Your task: Restate word for word every line from the one containing "Task: Click 'Сертификаты" to the last line of the records below.

Materials provided:
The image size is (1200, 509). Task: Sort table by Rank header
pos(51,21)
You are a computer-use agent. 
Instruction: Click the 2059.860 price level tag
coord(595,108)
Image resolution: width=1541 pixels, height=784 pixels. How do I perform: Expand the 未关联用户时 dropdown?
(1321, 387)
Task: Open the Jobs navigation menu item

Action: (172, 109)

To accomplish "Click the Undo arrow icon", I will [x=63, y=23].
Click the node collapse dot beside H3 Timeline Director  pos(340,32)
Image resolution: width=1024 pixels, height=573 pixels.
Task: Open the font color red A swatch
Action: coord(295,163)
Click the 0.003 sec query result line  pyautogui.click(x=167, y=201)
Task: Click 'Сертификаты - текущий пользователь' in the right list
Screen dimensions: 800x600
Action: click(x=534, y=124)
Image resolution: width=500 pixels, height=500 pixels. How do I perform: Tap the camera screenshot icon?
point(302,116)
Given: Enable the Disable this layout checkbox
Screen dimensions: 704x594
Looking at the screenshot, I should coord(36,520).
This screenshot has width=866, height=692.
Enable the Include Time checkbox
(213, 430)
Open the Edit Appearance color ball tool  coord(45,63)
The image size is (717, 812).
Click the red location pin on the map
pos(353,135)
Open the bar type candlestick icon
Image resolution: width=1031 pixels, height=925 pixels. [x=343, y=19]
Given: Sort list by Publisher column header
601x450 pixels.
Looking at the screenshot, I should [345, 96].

Your solution:
Task: Click 'Сертификаты - текущий пользователь' in the right list
Screen dimensions: 800x600
Action: click(x=534, y=124)
Image resolution: width=500 pixels, height=500 pixels. How do I perform: Tap the camera screenshot icon?
point(302,116)
Given: Enable the Disable this layout checkbox
Screen dimensions: 704x594
Looking at the screenshot, I should coord(36,520).
This screenshot has width=866, height=692.
Enable the Include Time checkbox
(213, 430)
Open the Edit Appearance color ball tool  coord(45,63)
The image size is (717, 812).
Click the red location pin on the map
pos(353,135)
Open the bar type candlestick icon
Image resolution: width=1031 pixels, height=925 pixels. [x=343, y=19]
Given: Sort list by Publisher column header
601x450 pixels.
Looking at the screenshot, I should [345, 96].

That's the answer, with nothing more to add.